Goal:
Answer these questions from the airport perfume story:
1. Where is the Shay & Blue brand from?
2. Which Shay & Blue perfume does the writer call orangey and citrusy?
3. What drew the writer to Michael Kors Sexy Ruby?

Selection:
I recently returned from a trip to the Gold Coast, so I was lucky to have a large and quiet store almost to myself at Sydney where I tried a few perfumes…

Airport Perfume Story

The first, a brand I’ve not heard of before, Shay & Blue. A British brand, packing not dissimilar to Pecksniff; I started with a perfume called Shay & Blue Blacks Club Leather, which I DID NOT LIKE at all. It is not my thing, but I can imagine it is popular with the right crowd. I moved to another in the same brand called Shay & Blue Blood Oranges, which was orangey and citrusy, very nice.

I then moved onto a Michael Kors perfume, Michael Kors Sexy Ruby, really I was only attracted to the bottle, it was a lovely shape and colour, like a ruby – makes sense. I didn’t spray any of this on myself because I had a sniff of the bottle and wasn’t impressed. I now can’t remember why, but I tend to have immediate reactions to smells, so I just go with it!

Dataset content:
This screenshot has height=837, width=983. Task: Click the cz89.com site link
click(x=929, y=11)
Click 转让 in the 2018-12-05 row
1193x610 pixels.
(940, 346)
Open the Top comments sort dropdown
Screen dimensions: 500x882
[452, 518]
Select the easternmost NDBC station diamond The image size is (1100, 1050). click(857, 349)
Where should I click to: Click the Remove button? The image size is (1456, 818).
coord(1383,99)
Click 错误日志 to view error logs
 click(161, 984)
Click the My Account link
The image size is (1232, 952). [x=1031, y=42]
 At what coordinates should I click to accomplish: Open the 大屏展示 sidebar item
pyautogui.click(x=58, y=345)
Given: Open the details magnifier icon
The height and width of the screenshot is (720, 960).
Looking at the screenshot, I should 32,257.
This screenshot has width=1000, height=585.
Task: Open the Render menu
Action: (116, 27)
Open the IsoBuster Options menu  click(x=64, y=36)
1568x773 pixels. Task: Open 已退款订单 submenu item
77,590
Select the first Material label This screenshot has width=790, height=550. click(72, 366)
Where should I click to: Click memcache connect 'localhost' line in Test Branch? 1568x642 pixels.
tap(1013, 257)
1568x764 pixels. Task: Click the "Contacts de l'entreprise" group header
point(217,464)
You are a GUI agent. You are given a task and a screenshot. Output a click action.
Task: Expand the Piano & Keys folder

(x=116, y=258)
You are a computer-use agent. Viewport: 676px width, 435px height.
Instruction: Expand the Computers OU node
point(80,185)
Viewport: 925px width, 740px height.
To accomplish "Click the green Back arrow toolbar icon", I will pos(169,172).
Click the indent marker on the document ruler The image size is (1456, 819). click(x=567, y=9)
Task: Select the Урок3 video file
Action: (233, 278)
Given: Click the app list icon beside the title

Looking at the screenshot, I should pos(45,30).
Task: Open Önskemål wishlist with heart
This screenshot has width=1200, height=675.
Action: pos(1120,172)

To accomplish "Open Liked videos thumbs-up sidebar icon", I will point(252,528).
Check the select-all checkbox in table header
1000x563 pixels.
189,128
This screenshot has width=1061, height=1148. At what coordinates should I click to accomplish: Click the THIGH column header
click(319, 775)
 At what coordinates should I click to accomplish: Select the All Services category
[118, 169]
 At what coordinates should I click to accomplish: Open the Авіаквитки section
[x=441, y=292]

Answer to this exercise:
1. Britain; it is a British brand.
2. Shay & Blue Blood Oranges.
3. The bottle, with its lovely shape and color, like a ruby.